Witness stepped forward to call out fraud
Auto accident leaving a huge dent in the left front quarter panel.

Delores, a Burnaby senior, didn’t realize she had a dent in her car until a “very charming” young man pointed it out to her.

She was coming out of a Kensington Plaza store and had just gotten to her car when the man told her about the dent.

“He took me around the back of my car and there was a small dent in it,” she said.

The man then said he could “fix” the dent on the spot because he worked at a repair shop and wouldn’t charge much money.

“But he wanted money upfront and said I should go shopping some more while he did it,” Delores said. “He didn’t want me to watch. That’s when I started to get suspicious.”

It turned out to be a scam – a scam that the Better Business Bureau has warned people about in the past.

While she was trying to make up her mind, a middle-aged man came up to her and accused the man of making the dent himself.

“He said he saw the young man around the back of my car for a few minutes,” she said. “That’s when (the young man) threw up his hands and walked away.”

The BBB says it has received reports about persuasive strangers claiming to “fix” dents in your vehicle.
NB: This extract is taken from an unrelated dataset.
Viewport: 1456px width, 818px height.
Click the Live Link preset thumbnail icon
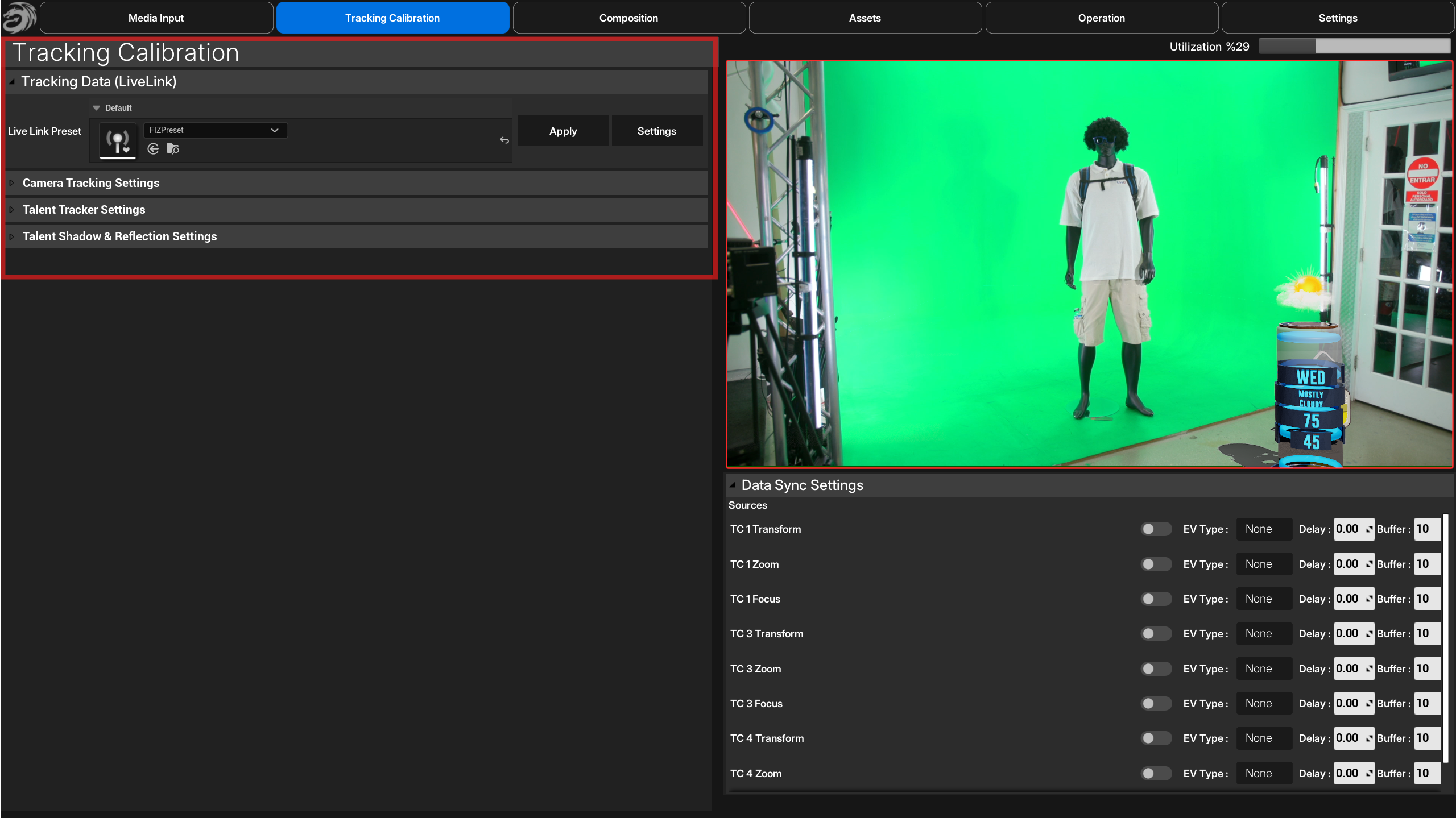[x=118, y=140]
“When getting in or out of your vehicle, stay alert to the following tactics and avoid falling prey to this scam,” says a news release.

How the Scam Works

Someone approaches you in the parking lot of a store stating they noticed dents on your car. It just so happens that they work at a body shop and can fix them for you. They promise to charge a significantly reduced fee, and can even make the repairs on the spot while you are shopping. They might go as far as to say that you are supporting their small business, and that they have to seek out repair jobs in this way so they can stay open. However, if you agree to the repairs, you will more than likely end up with a ruined car exterior. 

“He was ‘fixing’ my car while I was in the store shopping,” wrote one scam victim. “When I came out, he had drilled a bunch of holes into the body of my car. He told me it was standard procedure to drill holes in order to pull out the dent. Then, he put a black putty thing all over the holes and told me not to take off the putty until 24 hours later. When I tried to take off the putty, it looked worse than before."

According to the descriptions submitted to BBB ScamTracker, when people questioned the work or the cost of the repairs, the individual appeared to become aggressive and tried to intimidate them. 

BBB recommends the following tips to avoid repair scams:

  • Be wary of unsolicited offers. This kind of scam starts with someone who just happened to drive by and notice the car needed a repair. If you are approached by a stranger in a parking lot offering repair services of any kind, be careful, ask questions, and think twice before agreeing to a repair job with no quality guarantees.
  • Don’t fall for high pressure sales tactics. Scammers will often pressure their target to accept their offer, and demand full payment upfront with a statement that the person will never get a better price anywhere else. Additionally, they only have time to do the repairs at that moment. High pressure, now-or-never sales tactics are a hallmark of scams.
  • Research repairmen and repair shops before you do business. Look up reviews and business ratings of any repair person or company before agreeing to any service. If you are dealing with an individual repairman, take a business card, and offer to check out the company they say they are representing to see if it is in fact legitimate and has positive customer reviews. Ask for references to call and verify the quality of their work. If the person cannot wait for you to research and compare companies, find someone else to do the job.